I chair the MSc in Resilient Farming and Food Systems at Wageningen University.
I also coordinate three courses:
The Politics of Food Systems Transformations
Food, Health and Society: An Integrated Socio-Political Perspective
Major Works in Social Sciences
I also contribute to different PhD courses, including:
- Critical Perspectives on Social Theory. Lecture on Foucault and governmentality
- Gender and Diversity in the Life Sciences Domains. Lecture on decolonization
- From topic to proposal: getting started. Lecture on creative methods
- Transformation research for sustainability challenges. Lecture on the politics of food systems and epistemic pluralism
About my teaching
Through my teaching I aim to foster a sense of wonder and curiosity while facilitating skills and knowledge uptake in alignment with the specific learning objectives of my courses. I work to find the sweet spot where students are challenged, and at times uncomfortable, yet still feel supported and motivated to learn and engage. Doing this means taking time to build trust and to model the kinds of behaviours I expect from them. It also means ensuring a strong foundation (i.e. a very clear structure and course logic) to support an open and deliberately fuzzy learning environment.

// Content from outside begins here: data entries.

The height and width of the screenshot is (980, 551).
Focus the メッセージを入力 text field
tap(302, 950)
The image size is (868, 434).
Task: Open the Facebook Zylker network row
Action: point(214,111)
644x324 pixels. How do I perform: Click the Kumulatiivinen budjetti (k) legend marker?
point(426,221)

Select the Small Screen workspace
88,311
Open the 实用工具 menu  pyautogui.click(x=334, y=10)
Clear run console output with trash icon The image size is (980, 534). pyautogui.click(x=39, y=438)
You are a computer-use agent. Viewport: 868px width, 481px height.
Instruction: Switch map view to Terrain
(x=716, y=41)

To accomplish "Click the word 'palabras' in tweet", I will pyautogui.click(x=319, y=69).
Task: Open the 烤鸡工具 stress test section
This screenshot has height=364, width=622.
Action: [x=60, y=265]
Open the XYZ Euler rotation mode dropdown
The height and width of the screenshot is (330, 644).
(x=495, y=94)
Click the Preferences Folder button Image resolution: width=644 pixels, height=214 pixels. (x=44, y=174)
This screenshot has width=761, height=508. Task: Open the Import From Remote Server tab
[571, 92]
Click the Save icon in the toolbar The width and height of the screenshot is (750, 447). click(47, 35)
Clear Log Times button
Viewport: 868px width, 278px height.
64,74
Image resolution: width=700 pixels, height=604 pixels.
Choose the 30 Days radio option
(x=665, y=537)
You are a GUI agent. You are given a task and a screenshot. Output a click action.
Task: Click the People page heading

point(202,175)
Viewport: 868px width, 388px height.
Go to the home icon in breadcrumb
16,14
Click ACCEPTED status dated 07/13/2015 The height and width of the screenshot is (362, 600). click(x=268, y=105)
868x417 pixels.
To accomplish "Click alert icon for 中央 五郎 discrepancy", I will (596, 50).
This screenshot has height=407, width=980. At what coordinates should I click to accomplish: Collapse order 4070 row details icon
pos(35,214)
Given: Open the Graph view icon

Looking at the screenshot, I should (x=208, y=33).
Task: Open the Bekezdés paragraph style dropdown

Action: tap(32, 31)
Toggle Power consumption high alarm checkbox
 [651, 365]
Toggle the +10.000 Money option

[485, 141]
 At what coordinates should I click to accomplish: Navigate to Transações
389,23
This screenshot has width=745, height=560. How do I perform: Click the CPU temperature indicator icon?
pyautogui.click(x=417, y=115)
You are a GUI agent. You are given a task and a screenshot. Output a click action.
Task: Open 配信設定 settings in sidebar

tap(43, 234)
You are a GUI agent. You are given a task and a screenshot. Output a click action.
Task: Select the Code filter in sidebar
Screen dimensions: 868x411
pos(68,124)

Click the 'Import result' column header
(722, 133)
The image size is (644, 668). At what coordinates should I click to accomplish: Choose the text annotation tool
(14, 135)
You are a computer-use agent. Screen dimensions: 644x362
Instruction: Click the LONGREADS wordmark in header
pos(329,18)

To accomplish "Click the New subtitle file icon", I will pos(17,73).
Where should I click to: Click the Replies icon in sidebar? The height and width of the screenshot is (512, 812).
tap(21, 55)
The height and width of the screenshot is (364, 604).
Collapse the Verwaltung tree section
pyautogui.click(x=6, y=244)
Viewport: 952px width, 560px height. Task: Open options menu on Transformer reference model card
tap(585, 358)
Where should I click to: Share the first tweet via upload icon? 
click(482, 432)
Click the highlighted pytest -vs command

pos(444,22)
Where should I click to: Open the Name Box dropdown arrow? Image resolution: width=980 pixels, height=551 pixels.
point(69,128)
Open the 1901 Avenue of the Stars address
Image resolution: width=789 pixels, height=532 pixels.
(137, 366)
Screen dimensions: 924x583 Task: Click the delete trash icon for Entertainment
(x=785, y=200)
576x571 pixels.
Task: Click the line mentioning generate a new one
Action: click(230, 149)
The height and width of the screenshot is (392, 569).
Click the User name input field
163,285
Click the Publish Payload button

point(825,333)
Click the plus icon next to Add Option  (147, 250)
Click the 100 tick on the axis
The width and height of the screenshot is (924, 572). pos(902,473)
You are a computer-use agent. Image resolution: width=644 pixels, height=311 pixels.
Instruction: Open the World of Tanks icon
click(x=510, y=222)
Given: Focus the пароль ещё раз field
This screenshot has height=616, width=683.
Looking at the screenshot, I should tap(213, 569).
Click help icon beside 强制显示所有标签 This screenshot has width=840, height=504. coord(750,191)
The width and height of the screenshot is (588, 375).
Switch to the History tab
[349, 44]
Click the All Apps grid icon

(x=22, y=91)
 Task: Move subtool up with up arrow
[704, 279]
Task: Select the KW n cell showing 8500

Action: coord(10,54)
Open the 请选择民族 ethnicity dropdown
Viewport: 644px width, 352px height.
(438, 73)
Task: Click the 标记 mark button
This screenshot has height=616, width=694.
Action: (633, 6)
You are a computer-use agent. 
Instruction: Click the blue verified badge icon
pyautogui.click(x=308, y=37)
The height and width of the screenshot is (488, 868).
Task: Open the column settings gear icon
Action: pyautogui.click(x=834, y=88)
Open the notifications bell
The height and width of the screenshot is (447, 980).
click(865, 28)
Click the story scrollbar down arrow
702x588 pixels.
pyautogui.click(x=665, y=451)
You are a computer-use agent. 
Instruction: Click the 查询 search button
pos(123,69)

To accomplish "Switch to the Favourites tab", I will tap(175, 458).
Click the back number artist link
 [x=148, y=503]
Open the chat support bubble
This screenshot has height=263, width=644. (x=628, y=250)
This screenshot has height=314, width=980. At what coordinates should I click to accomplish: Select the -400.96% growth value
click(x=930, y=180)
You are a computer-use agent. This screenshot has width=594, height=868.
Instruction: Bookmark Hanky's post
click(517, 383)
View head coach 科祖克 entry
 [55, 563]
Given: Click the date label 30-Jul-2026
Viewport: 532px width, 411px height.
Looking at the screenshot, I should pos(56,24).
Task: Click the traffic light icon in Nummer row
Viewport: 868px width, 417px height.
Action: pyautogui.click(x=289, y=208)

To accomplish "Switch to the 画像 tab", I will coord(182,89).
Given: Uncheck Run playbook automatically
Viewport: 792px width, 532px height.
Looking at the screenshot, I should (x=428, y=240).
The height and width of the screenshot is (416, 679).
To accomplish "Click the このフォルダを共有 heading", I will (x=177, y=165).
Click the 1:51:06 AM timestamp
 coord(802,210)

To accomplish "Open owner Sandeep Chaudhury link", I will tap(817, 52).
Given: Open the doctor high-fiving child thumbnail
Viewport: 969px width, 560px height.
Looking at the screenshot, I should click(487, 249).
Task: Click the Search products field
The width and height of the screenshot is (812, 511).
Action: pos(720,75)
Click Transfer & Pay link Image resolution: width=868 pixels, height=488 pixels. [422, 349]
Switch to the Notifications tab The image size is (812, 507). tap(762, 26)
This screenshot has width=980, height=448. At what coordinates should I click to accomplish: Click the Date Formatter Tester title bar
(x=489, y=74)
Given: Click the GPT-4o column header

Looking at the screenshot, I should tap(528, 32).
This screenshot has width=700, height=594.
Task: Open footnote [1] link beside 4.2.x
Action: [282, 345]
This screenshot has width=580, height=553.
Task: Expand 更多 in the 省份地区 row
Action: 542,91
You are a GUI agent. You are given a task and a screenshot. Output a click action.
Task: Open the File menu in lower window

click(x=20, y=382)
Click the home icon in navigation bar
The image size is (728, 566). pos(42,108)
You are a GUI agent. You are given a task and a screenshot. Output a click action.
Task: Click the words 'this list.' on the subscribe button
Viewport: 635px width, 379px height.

When it comes to designing my courses, I am against innovation for innovation sake. I do not make use of mobile phone polls as I work hard to keep my students off their phones. Instead, I introduce creative and interactive tools such as reflection journals, role-plays, serious games, and storytelling techniques along with more traditional lectures, tutorials and discussions to engage students.
My vision for education exists in parallel with my research vision. My teaching makes use food as an entry point to approach complex problems that can impact our lives and the lives of others. My teaching emphasizes the importance of explaining the socially embedded and political framings that inform, and are informed by, governance processes at multiple scales. As a teacher in political sociology, I emphasize emerging dynamics at the local, national, regional and global levels and consider how these shape people’s everyday practices. This multi-level approach is what I apply in my own research and this coherence allows for a translation of my own research cases into the classrooms in ways that can ground complex theoretical discussions while also engaging students.
My educational profile revolves around food policy and governance. My classes are appreciated by students from a range of disciplines (from Food Technology, to Resilient Farming and Food Systems, to International Development).
I have also received a number of awards for my teaching. With some of the award money I started a storytelling workshop series called The Diversity Chronicles. These workshops were free for faculty and students and aimed to help them improve communication skills while diversifying who talks about science and where we talk about it.
The workshops have now been taken over by the university and are provided to students throughout the year. Some stories have been adapted for One World Week in the form of a listening pod called Hear me out.